If a line of the records contains the string "agent", copy it out.

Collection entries
===============

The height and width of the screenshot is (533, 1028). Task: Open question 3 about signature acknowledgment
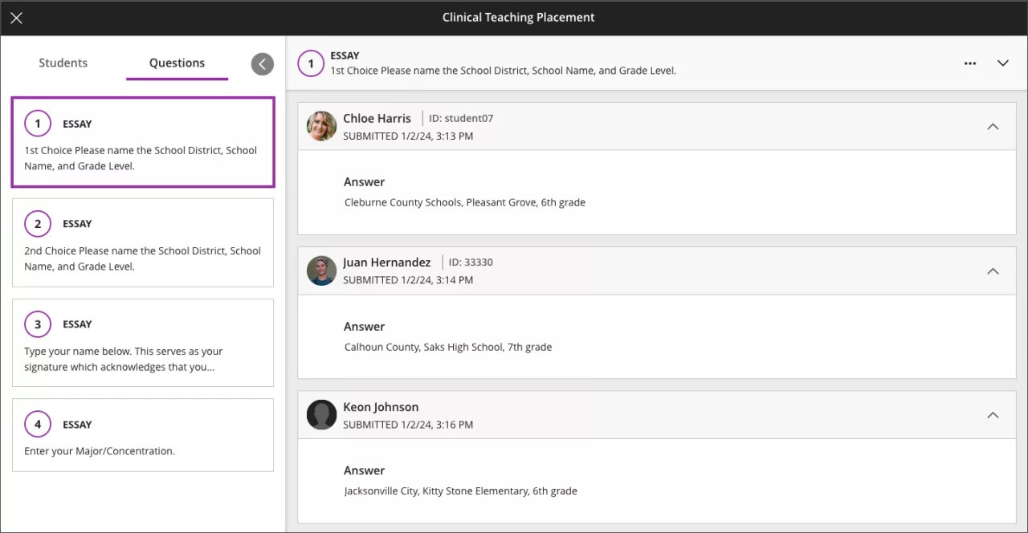point(143,343)
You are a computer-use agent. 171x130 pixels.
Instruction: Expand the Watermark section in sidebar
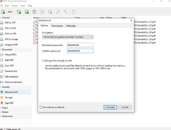7,116
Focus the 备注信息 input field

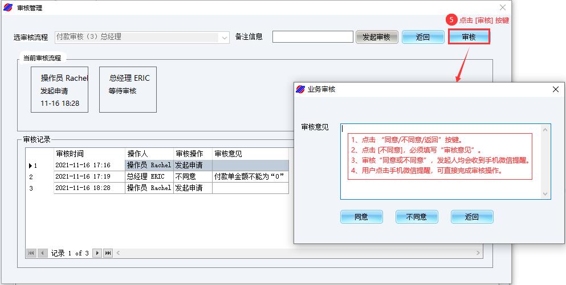coord(312,37)
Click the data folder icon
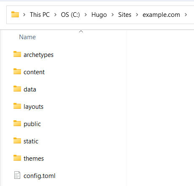This screenshot has width=194, height=186. pyautogui.click(x=17, y=89)
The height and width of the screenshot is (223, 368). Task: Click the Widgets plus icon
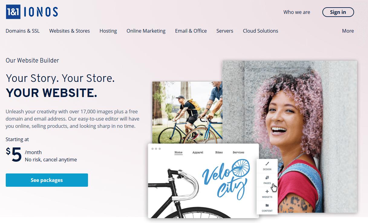[267, 192]
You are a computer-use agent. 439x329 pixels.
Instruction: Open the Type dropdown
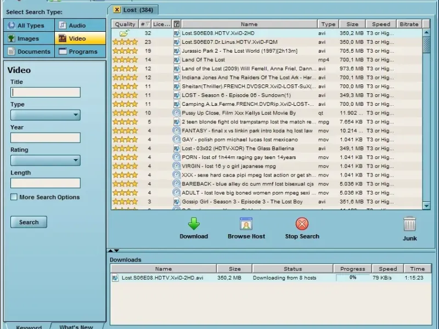46,115
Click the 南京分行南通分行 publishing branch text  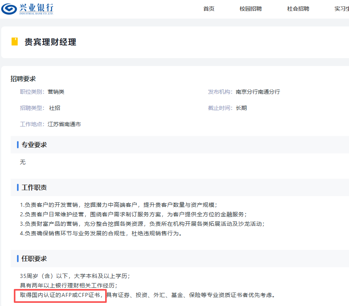[258, 92]
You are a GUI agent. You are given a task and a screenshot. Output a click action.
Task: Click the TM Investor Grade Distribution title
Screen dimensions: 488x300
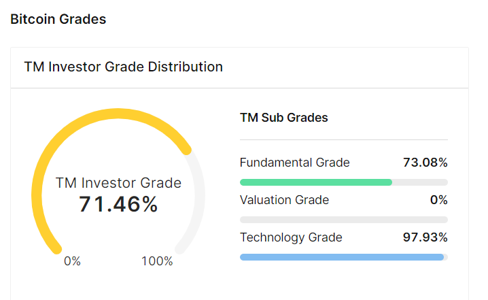point(124,67)
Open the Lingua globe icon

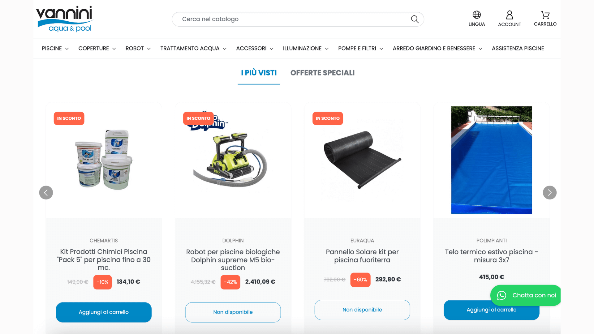coord(476,15)
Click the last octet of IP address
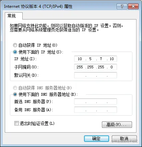Screen dimensions: 142x147 pos(112,59)
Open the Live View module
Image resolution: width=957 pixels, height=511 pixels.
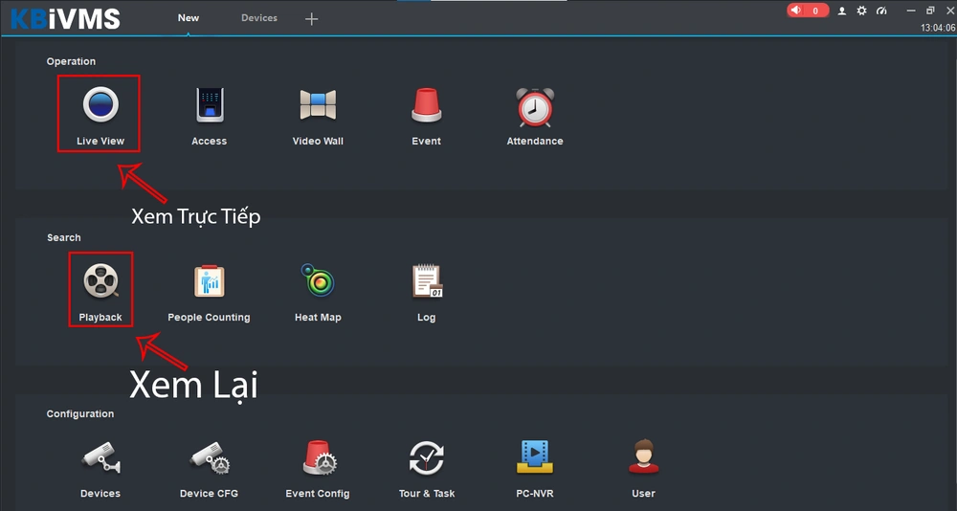(x=100, y=105)

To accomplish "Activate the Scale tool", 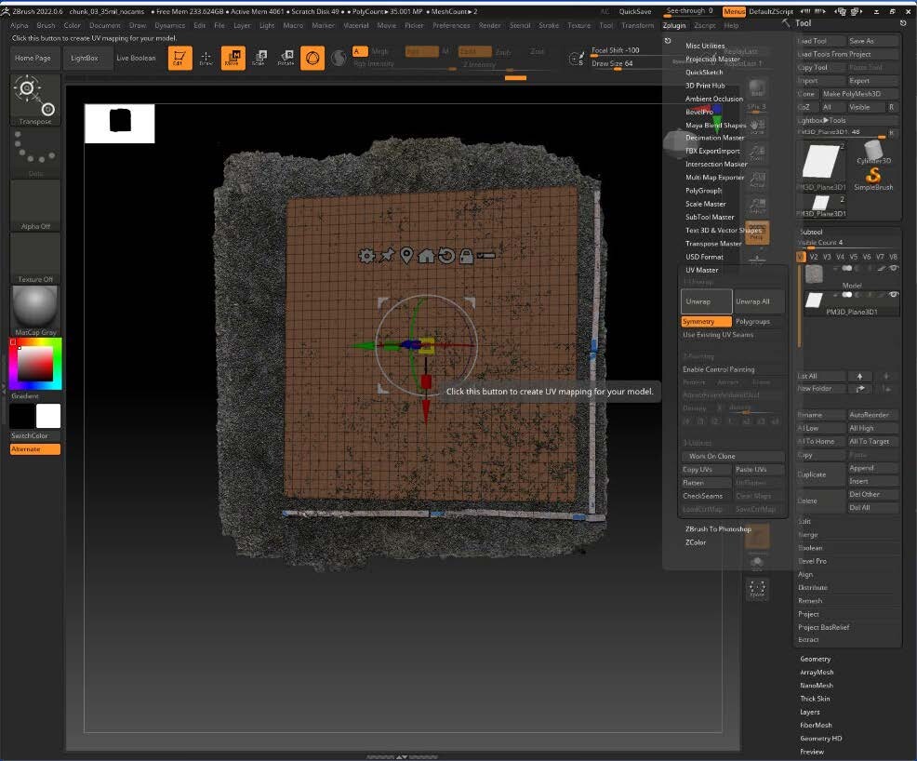I will click(260, 58).
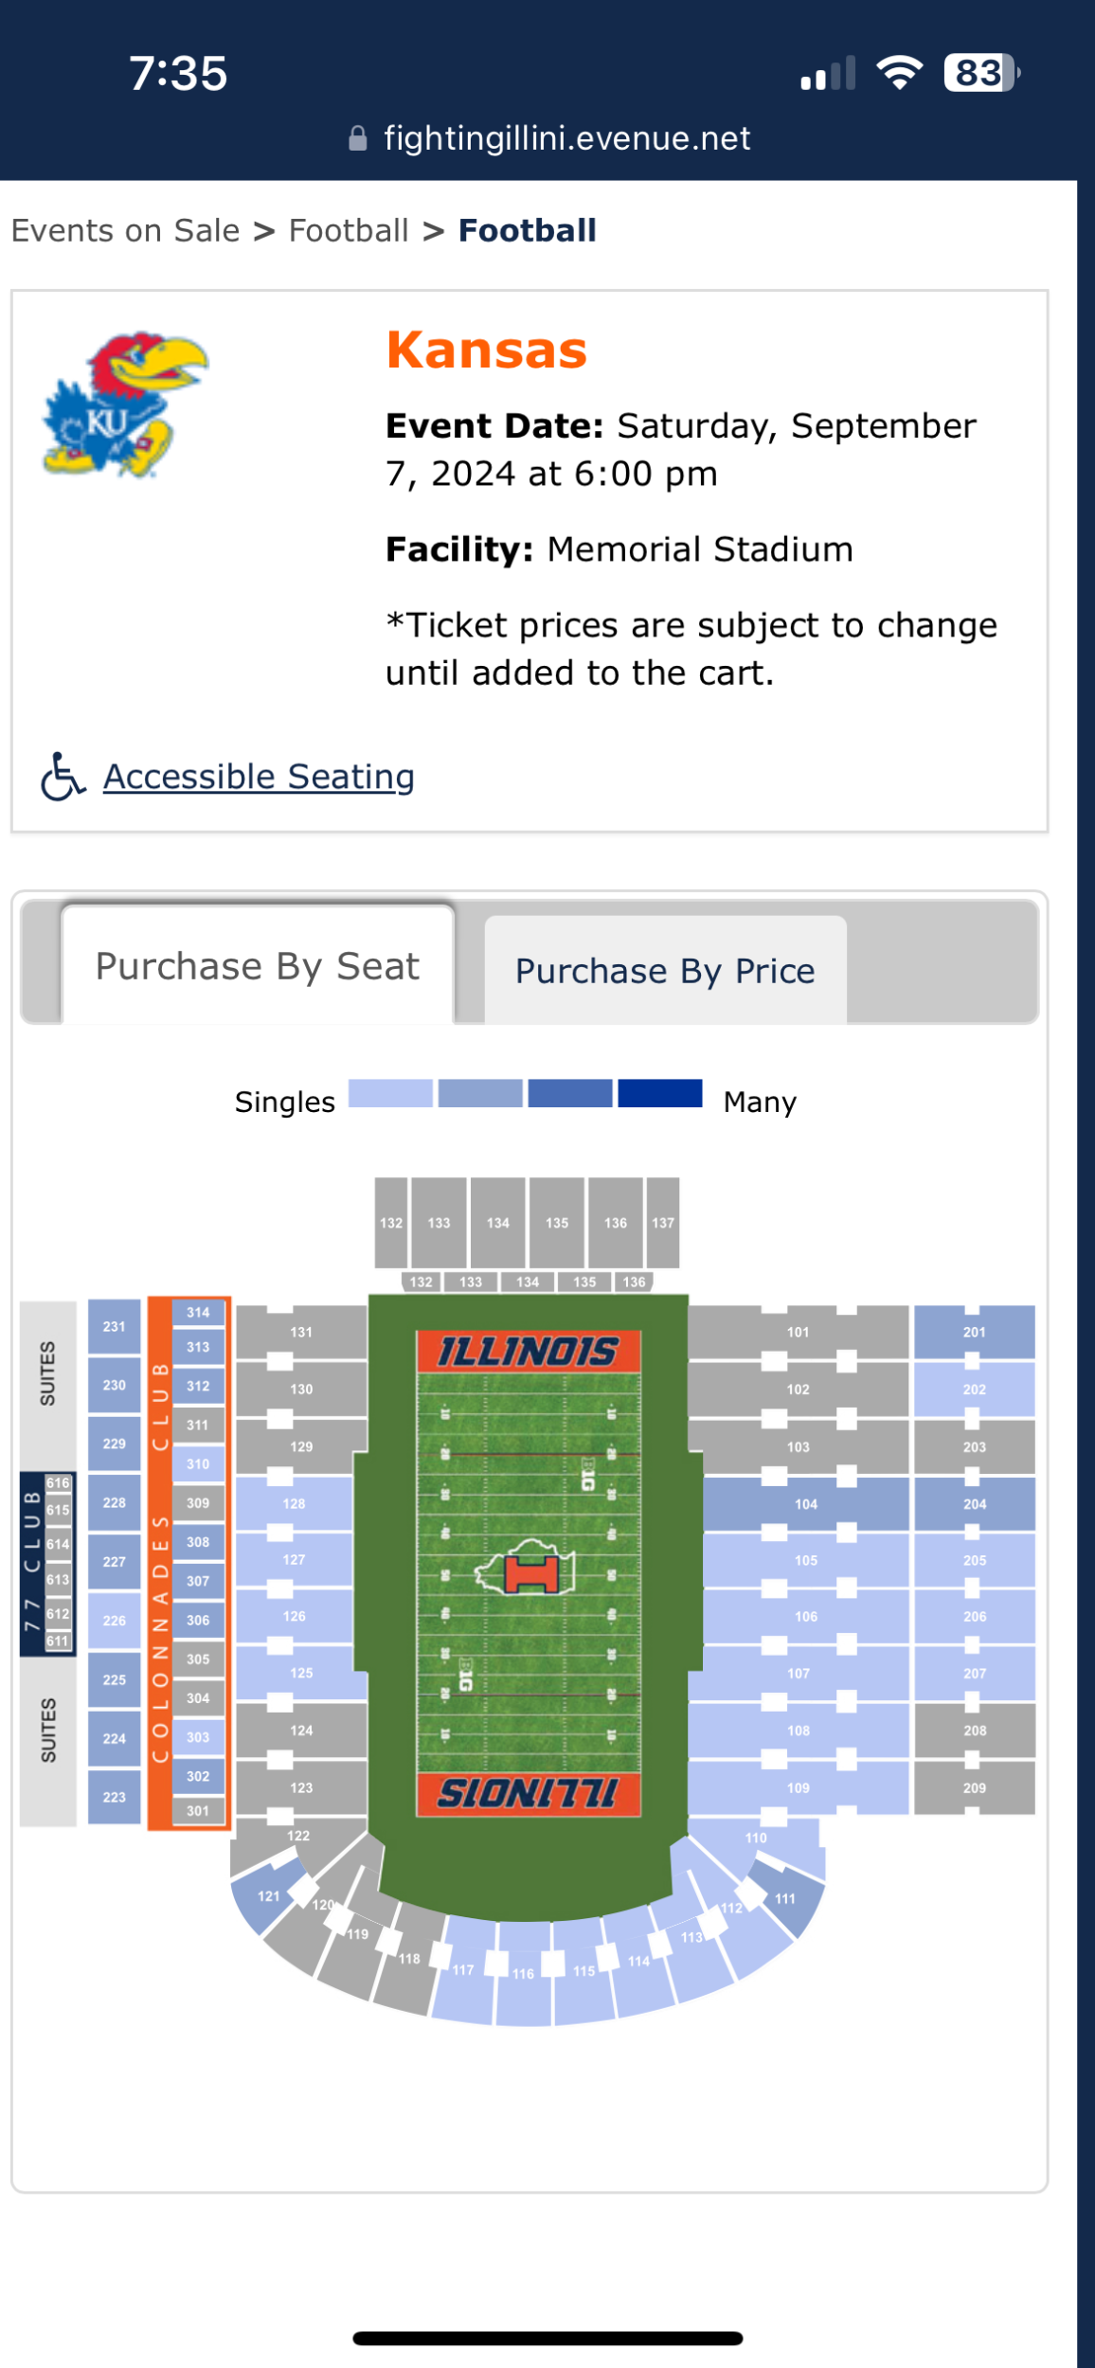Choose Colonnades Club section 308
The width and height of the screenshot is (1095, 2368).
coord(198,1542)
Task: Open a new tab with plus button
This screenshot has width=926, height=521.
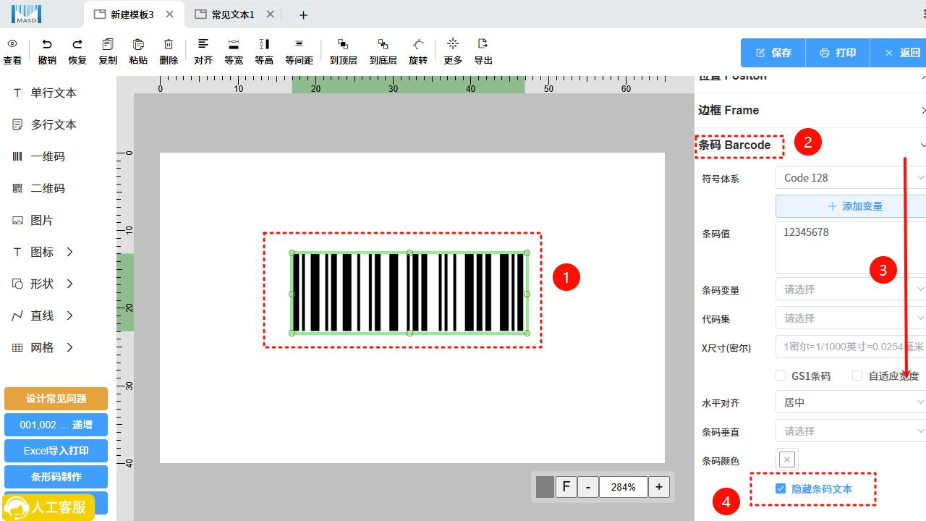Action: tap(303, 15)
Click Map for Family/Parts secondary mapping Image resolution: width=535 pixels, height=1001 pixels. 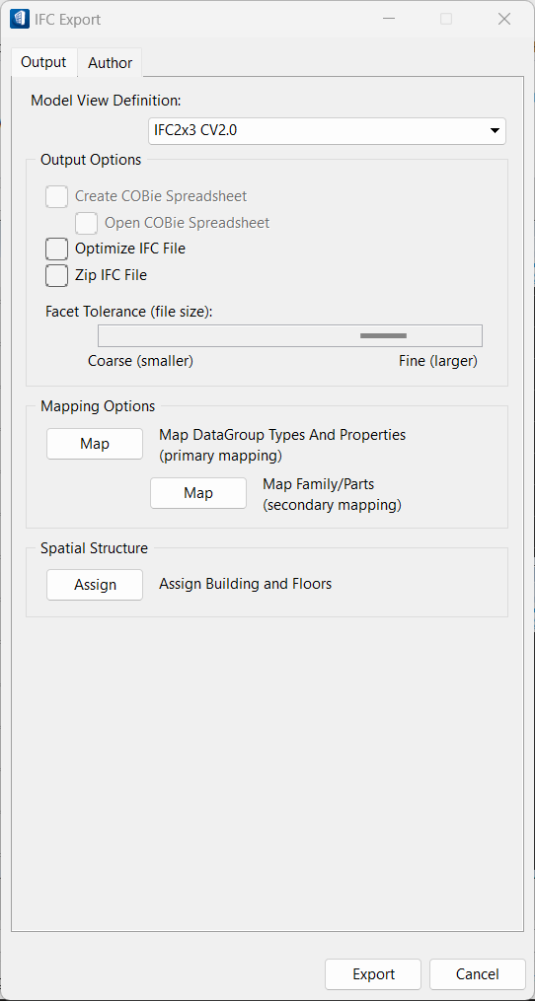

===============

__Expected output__:
You are a computer-use agent. 171x130 pixels.
You are a computer-use agent. 439x329 pixels.
You are a GUI agent. You are given a task and a screenshot. Output a click action.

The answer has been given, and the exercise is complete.